Small modular reactors (SMRs) are presented as an opportunity to implement nuclear power at lower capital cost through factory manufacture, and thereby overcome a significant challenge facing current large nuclear construction projects. Cost reductions are intended to be realised through the implementation of three principles: modularisation, giving a greater degree of factory manufacturing and assembly; standardisation of plant design and construction processes; and series production of multiple units. These principles would potentially deliver both one-off productivity savings for the first SMR plant and on-going cost reduction through production learning of a standard design, as well as underpin the much shorter build times claimed by SMR designers. While past studies have shown the necessity for production learning to make SMRs cost competitive, the causal factors of learning and consequent requirements for SMR production have not been sufficiently explored. The structure of the supply chain determines the distribution of manufacturing and construction activities, which will directly affect the learning cost reductions that can be achieved.

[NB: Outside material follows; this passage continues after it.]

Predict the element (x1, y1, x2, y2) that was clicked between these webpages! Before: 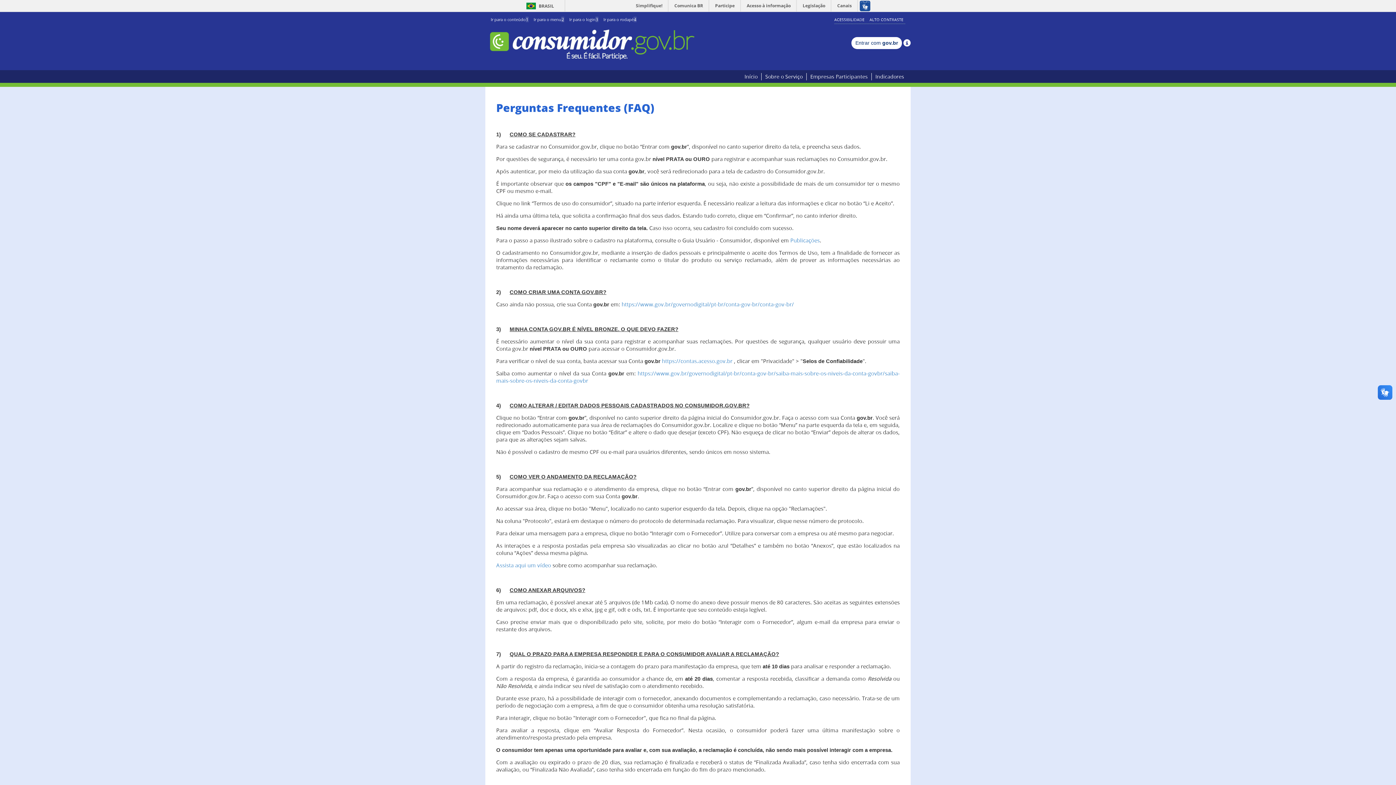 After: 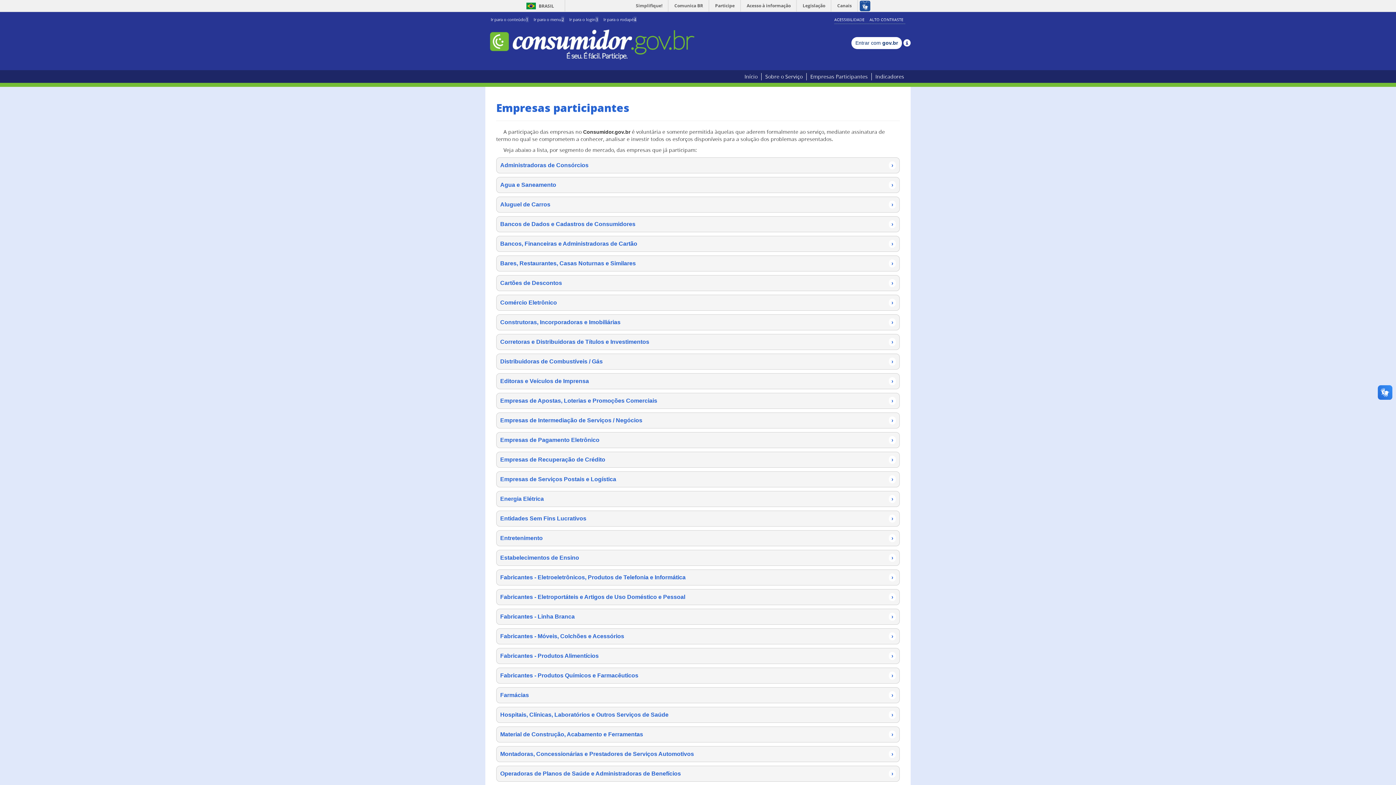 Action: label: Empresas Participantes bbox: (806, 73, 872, 80)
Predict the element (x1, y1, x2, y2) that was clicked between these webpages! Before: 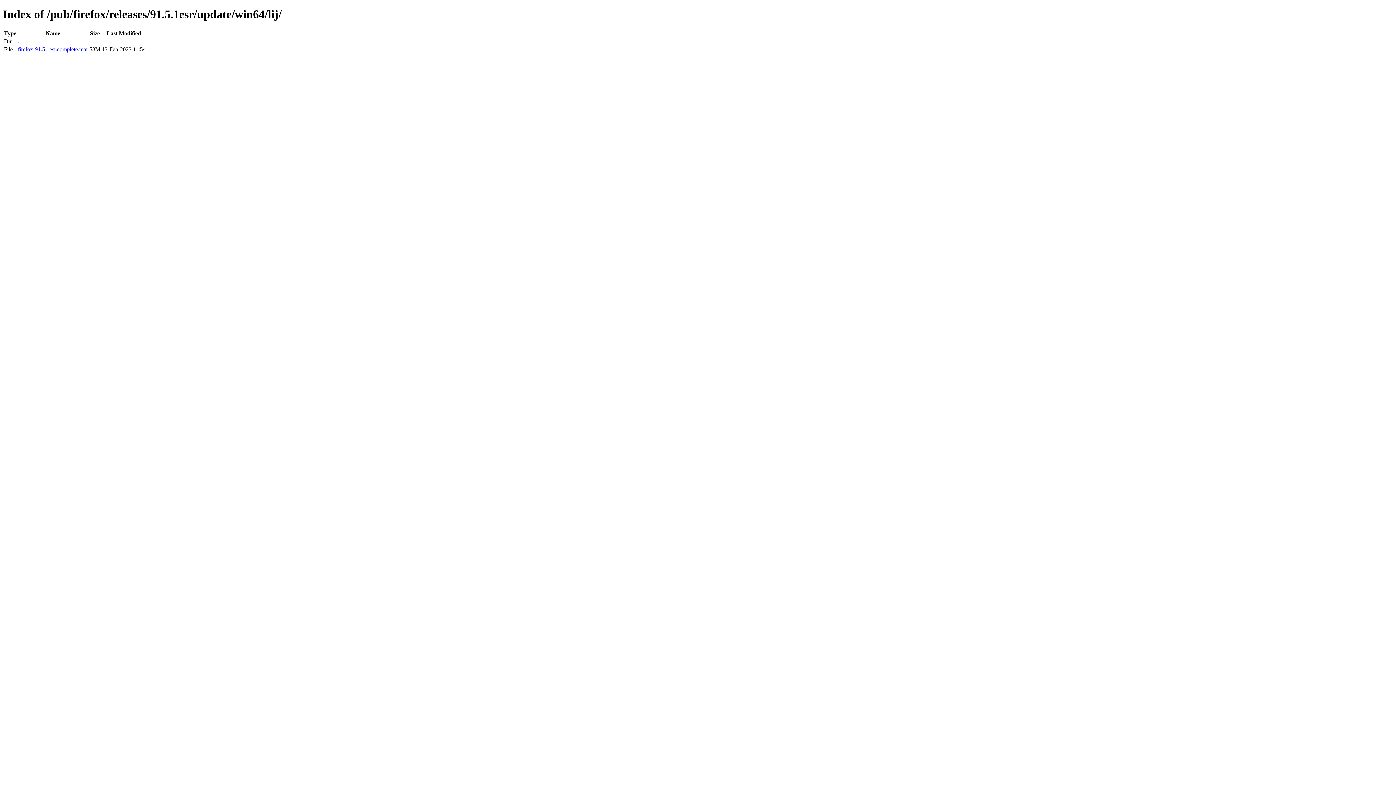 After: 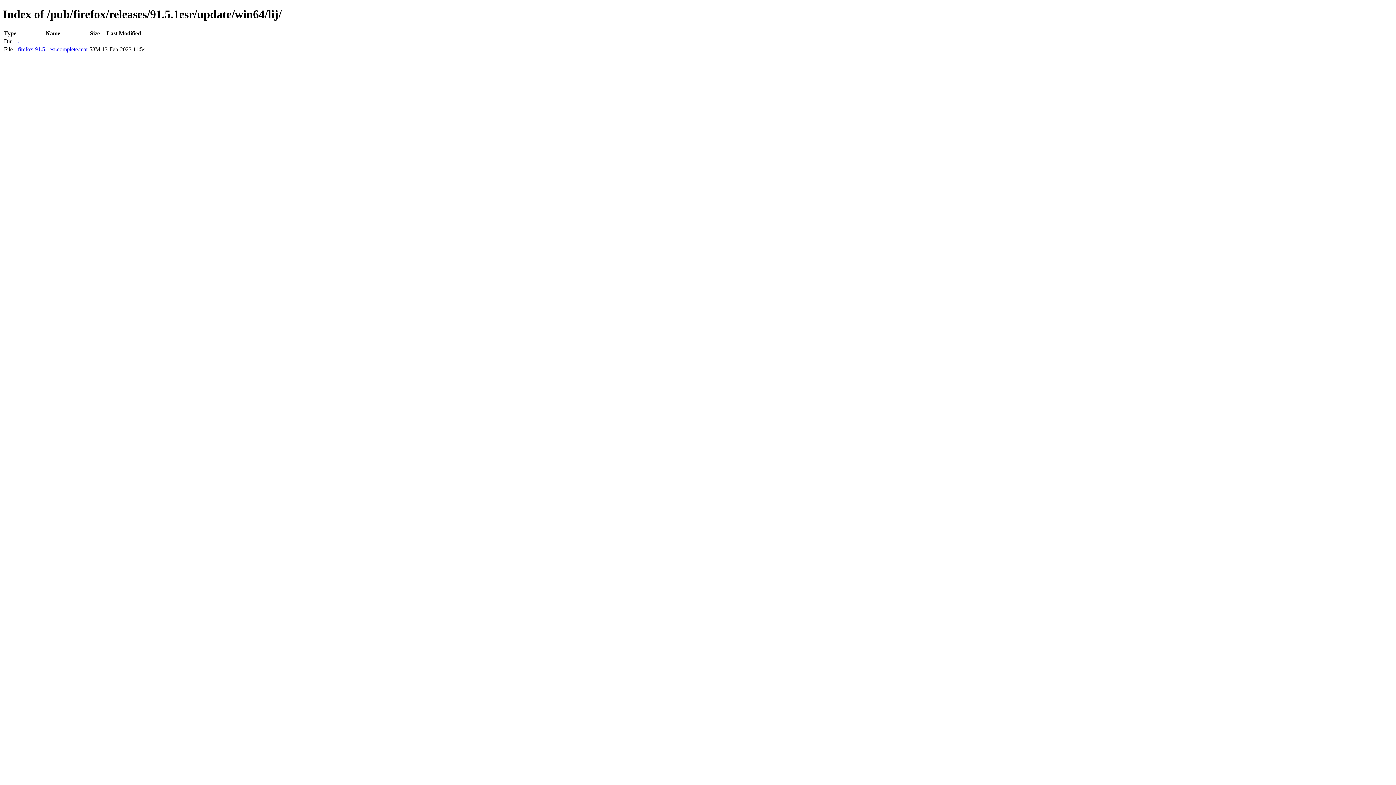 Action: label: firefox-91.5.1esr.complete.mar bbox: (17, 46, 88, 52)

This paper presents an SMR cost modelling approach to estimate overnight capital costs (OCCs) that accounts for the structure of the supply chain. In this model, the supply chain structure is defined by the number of module assembly facilities, the number of component suppliers, and their relationship to the reactor vendor. Supplier relationships can affect learning in two ways: firstly through the division of production volume, and consequent effect on production rate and learning; secondly due to the degree of supplier bargaining power, causing the possible retention of cost savings realised from learning. Factory made components are assigned one of three supplier types: integrated, strategic, and competing suppliers. Furthermore, the occurrences of learning are modelled separately within supplier firms and within SMR module assembly facilities.

To demonstrate the impact of this cost modelling approach, case studies of possible SMR production scenarios are presented. The effect on learning of a consolidated supply chain producing all SMR plants is considered, compared to spreading component production amongst competing suppliers. In all cases the effect of varying the production rate is shown, thereby highlighting the important influence of overall market demand; this in turn depends on SMRs achieving competitive costs.